[Recorded data]
'''

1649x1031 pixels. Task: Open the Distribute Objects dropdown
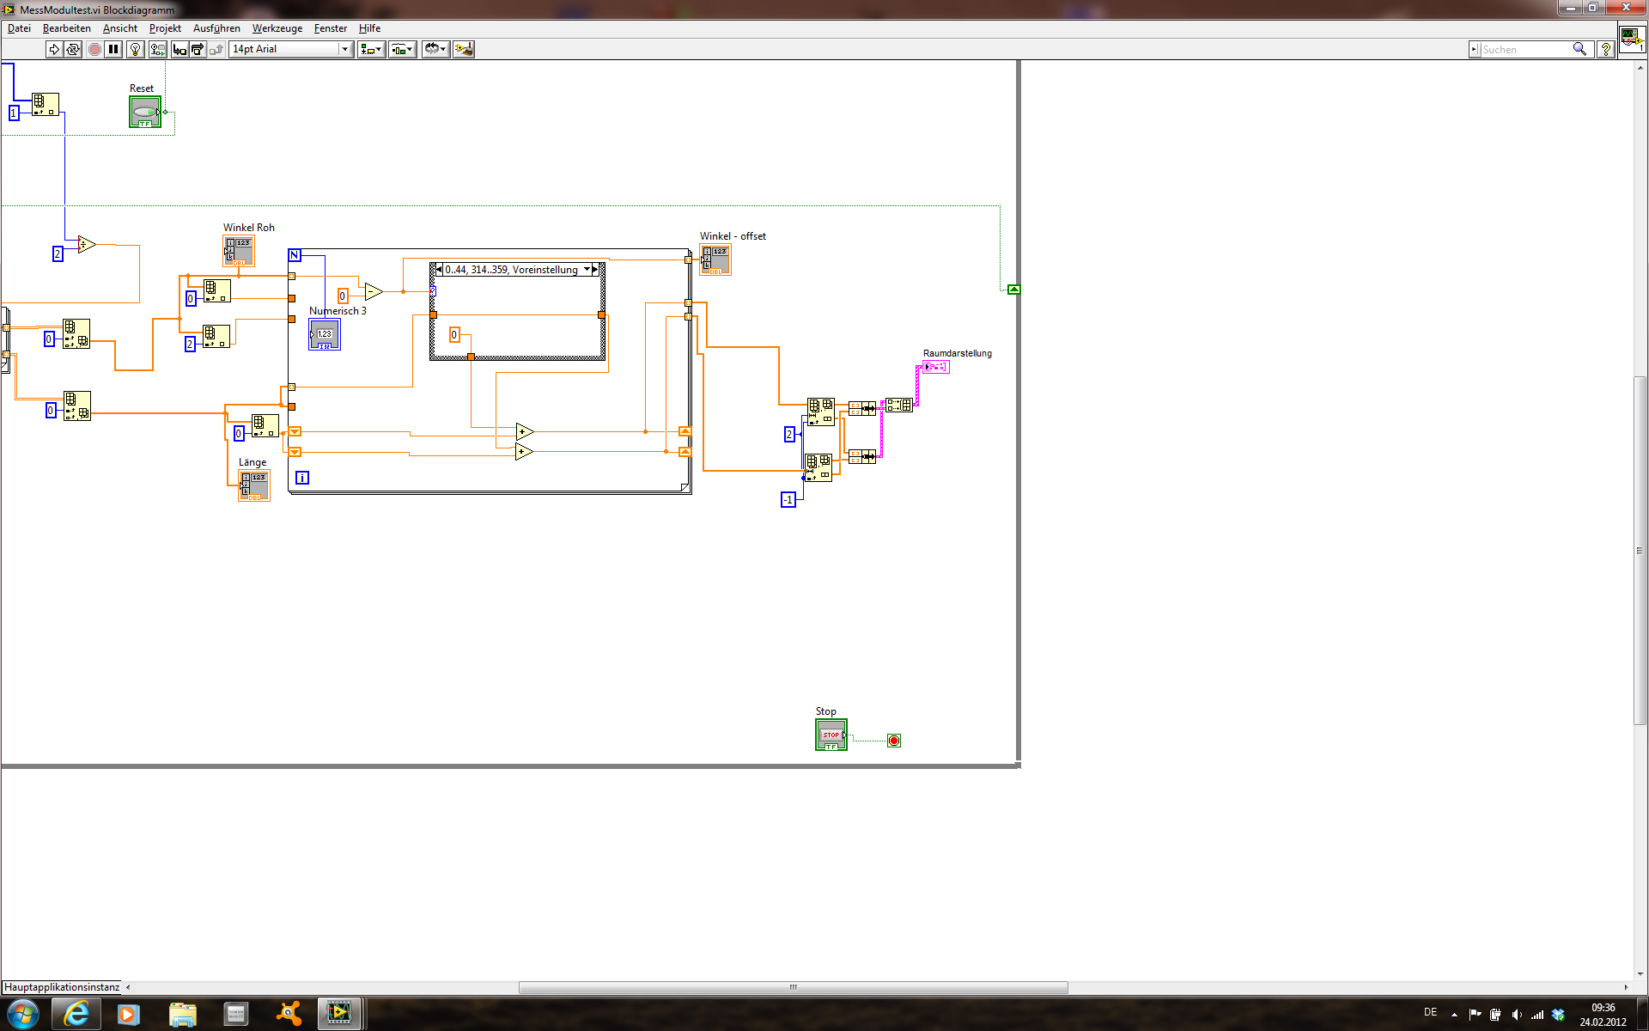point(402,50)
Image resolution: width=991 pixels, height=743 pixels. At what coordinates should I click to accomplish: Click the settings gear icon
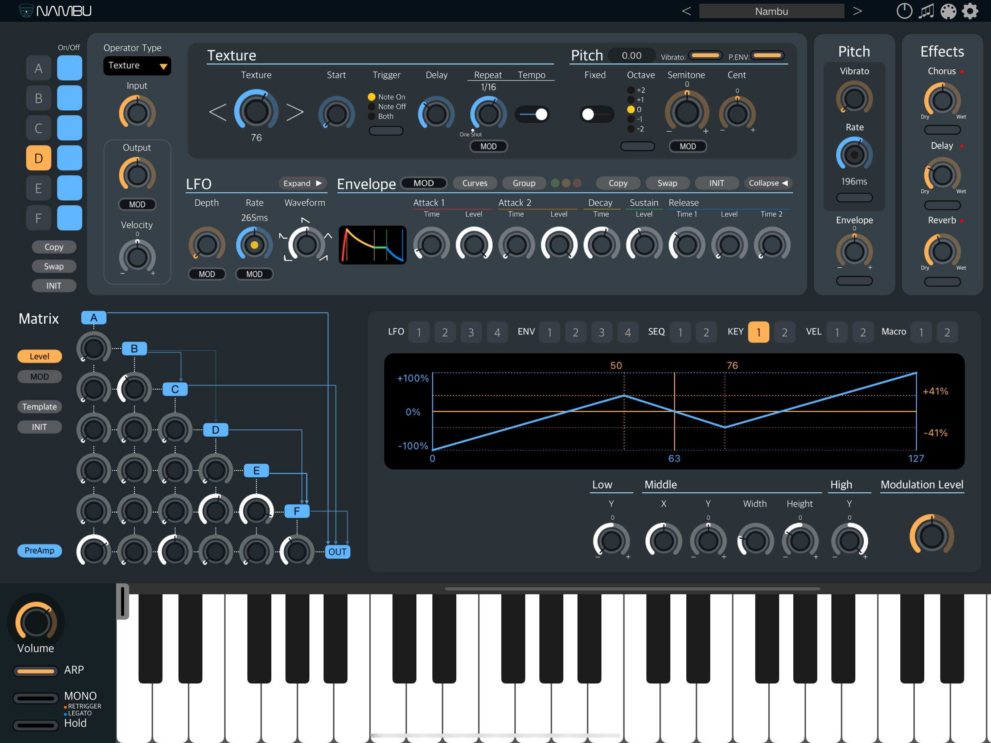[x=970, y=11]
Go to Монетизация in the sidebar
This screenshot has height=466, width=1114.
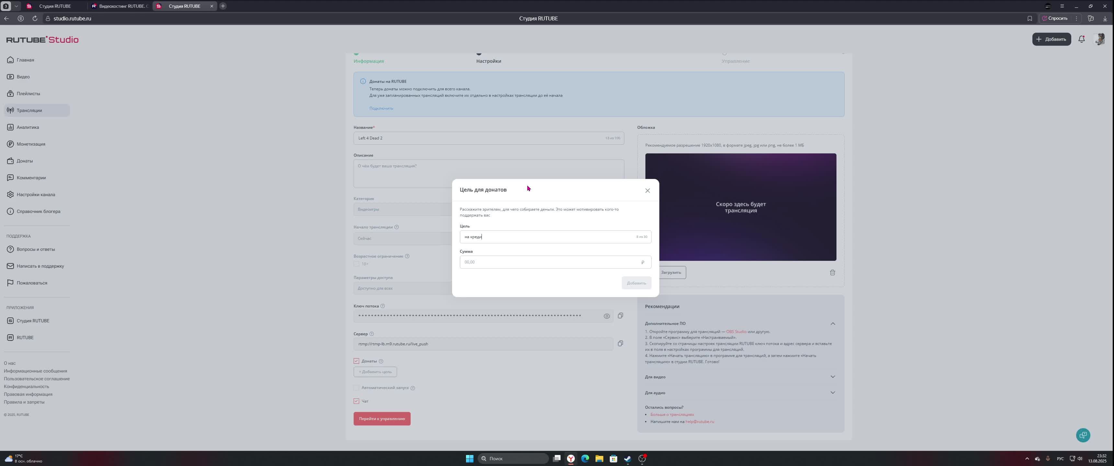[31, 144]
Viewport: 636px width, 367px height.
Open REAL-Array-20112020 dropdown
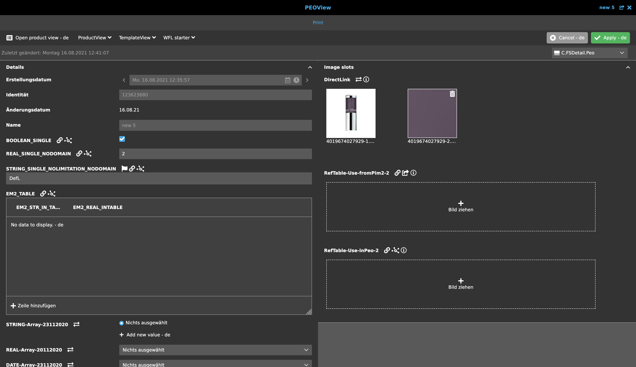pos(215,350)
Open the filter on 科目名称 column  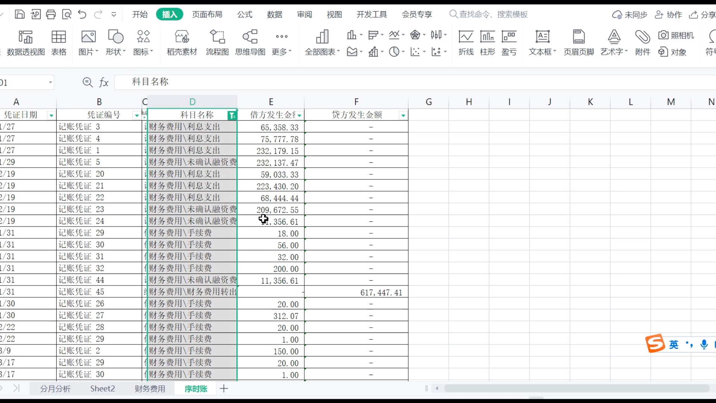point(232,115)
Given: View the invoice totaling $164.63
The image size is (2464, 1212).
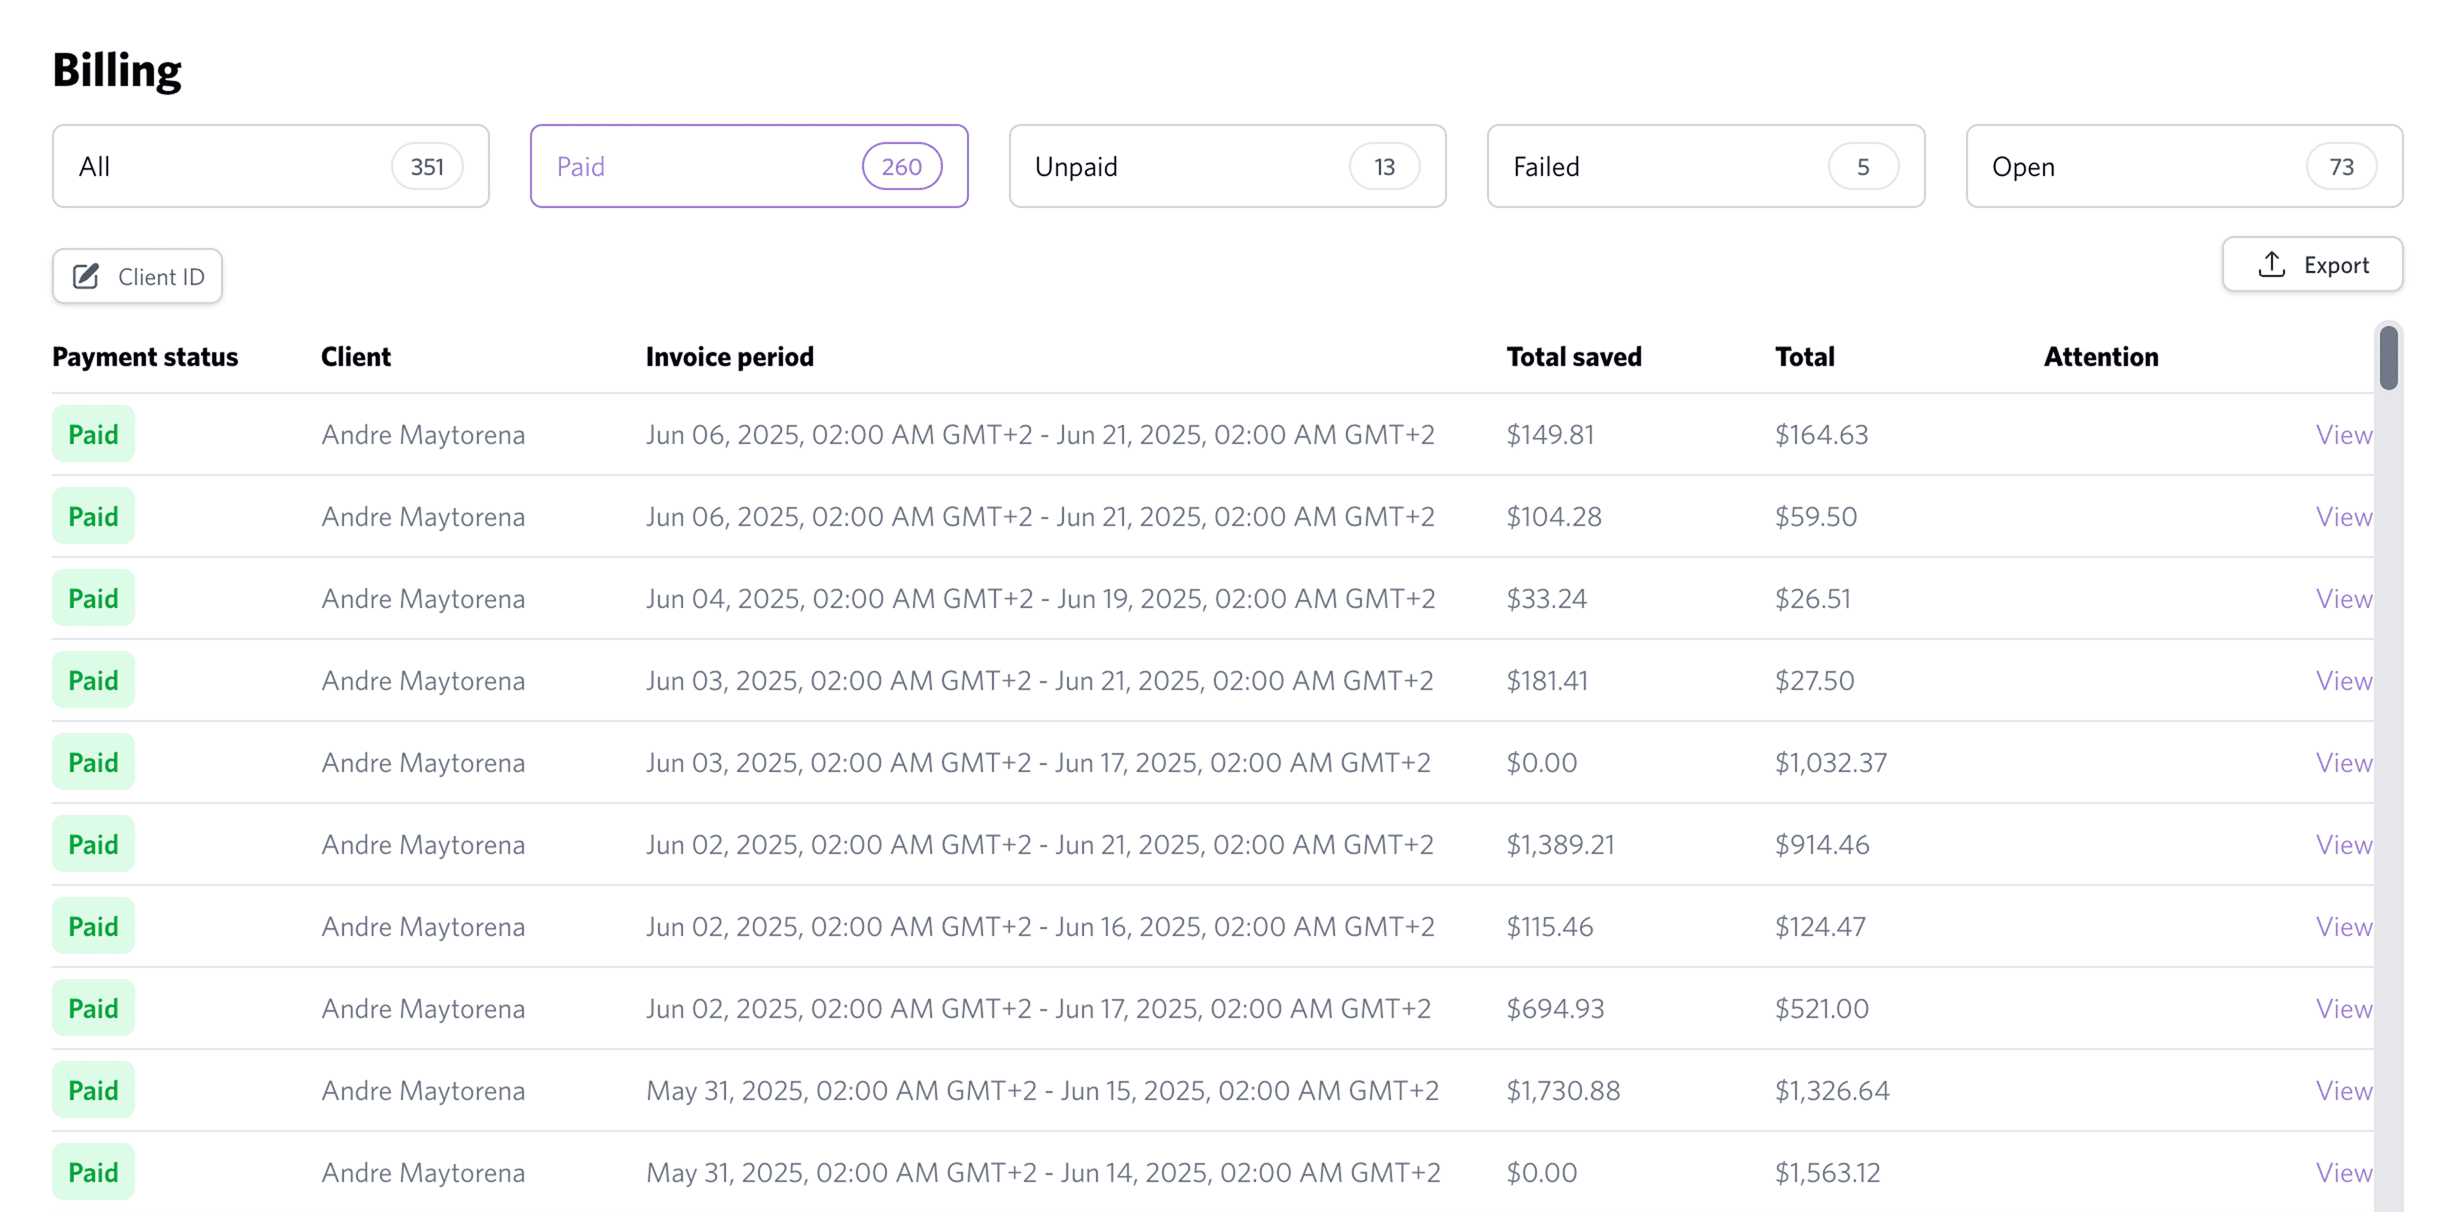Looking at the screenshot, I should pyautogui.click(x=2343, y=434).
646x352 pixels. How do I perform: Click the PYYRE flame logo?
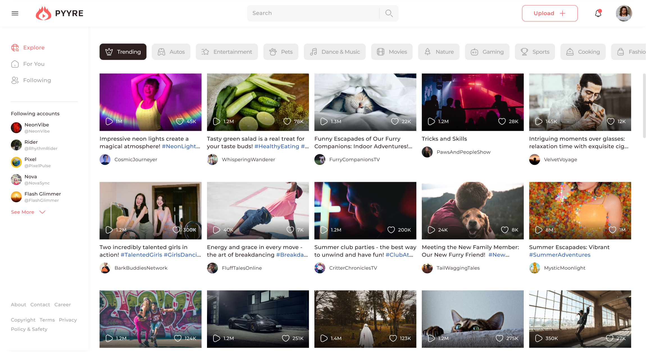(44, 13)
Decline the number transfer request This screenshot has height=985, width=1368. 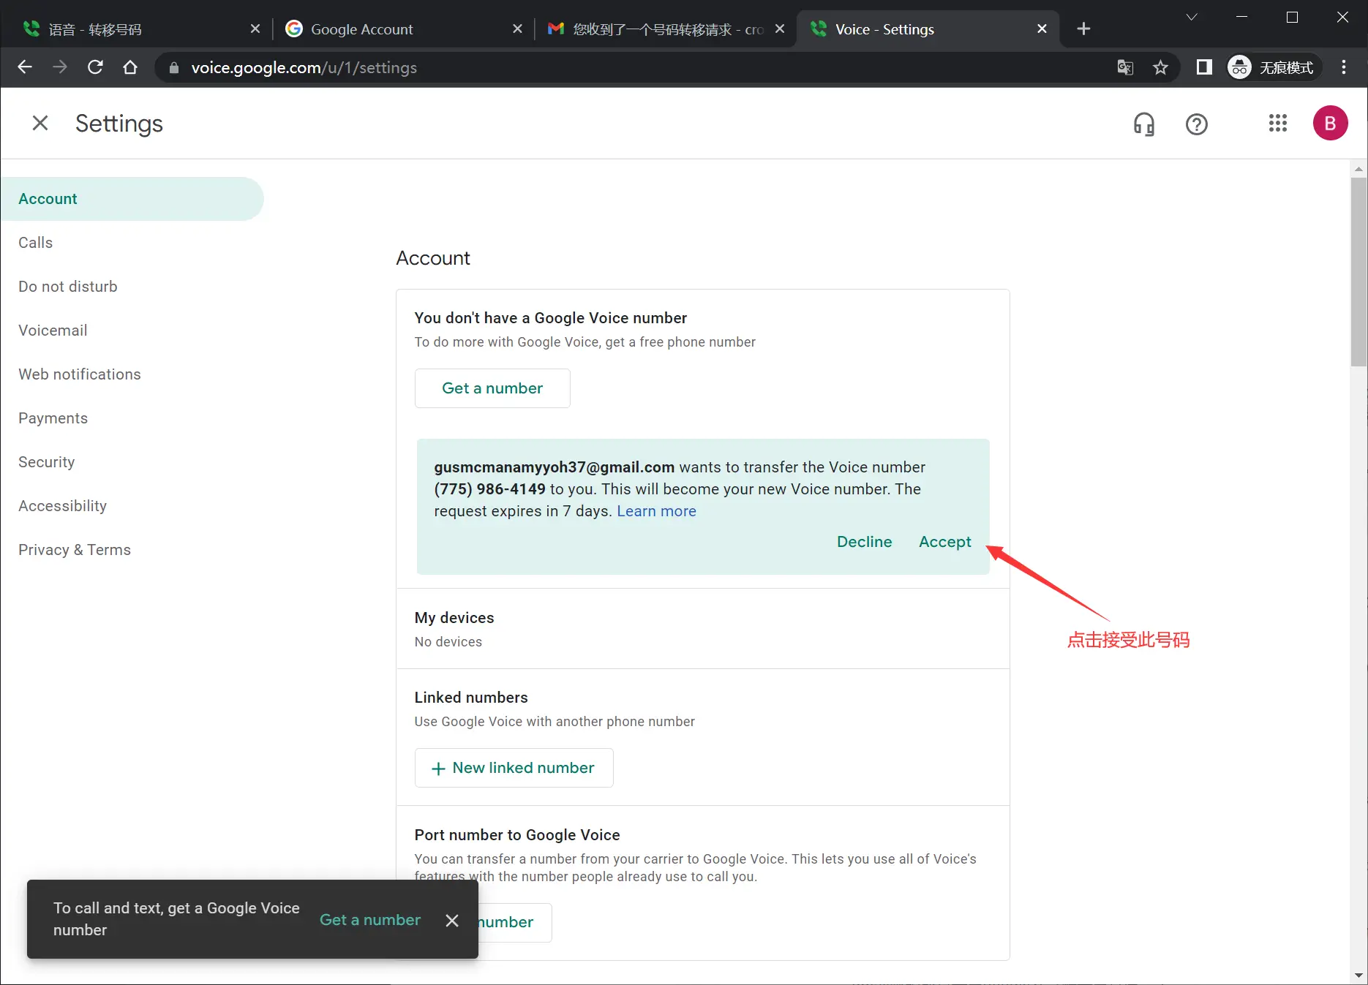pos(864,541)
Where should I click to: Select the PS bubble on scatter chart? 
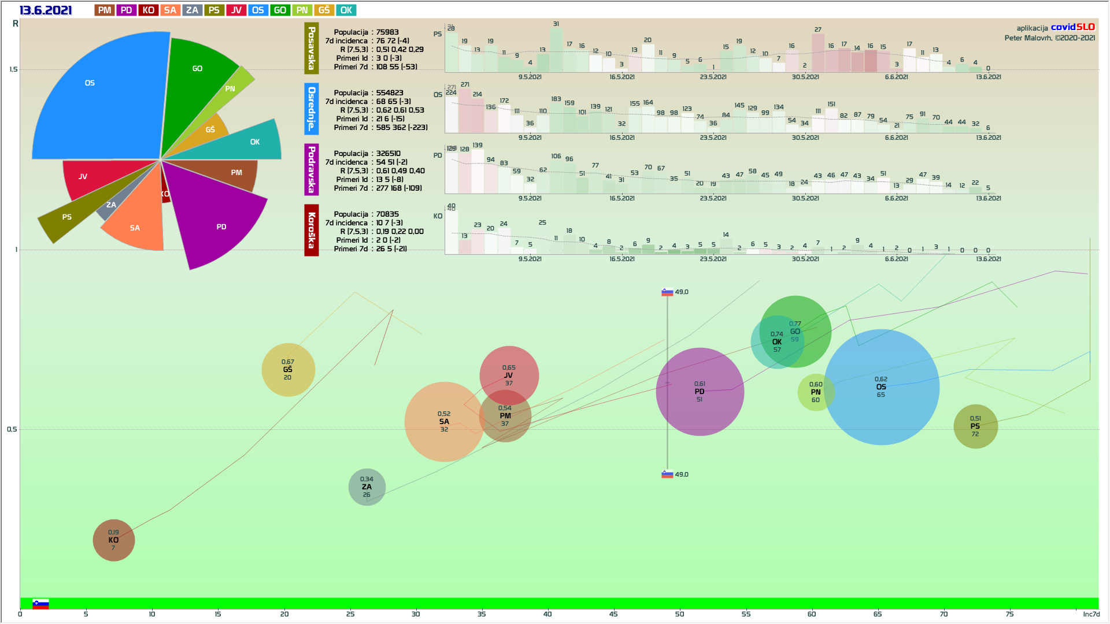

'''

• _Task directions_:
Beginning with the first line of the records and ending with the line that contains "Go to Монетизация in the sidebar", reproduce every line exactly, omitting pictures and adding nothing.

• _Your response_:
1649x1031 pixels. Task: Open the Distribute Objects dropdown
point(402,50)
Image resolution: width=991 pixels, height=743 pixels. At what coordinates should I click to accomplish: Click the settings gear icon
[x=970, y=11]
Go to Монетизация in the sidebar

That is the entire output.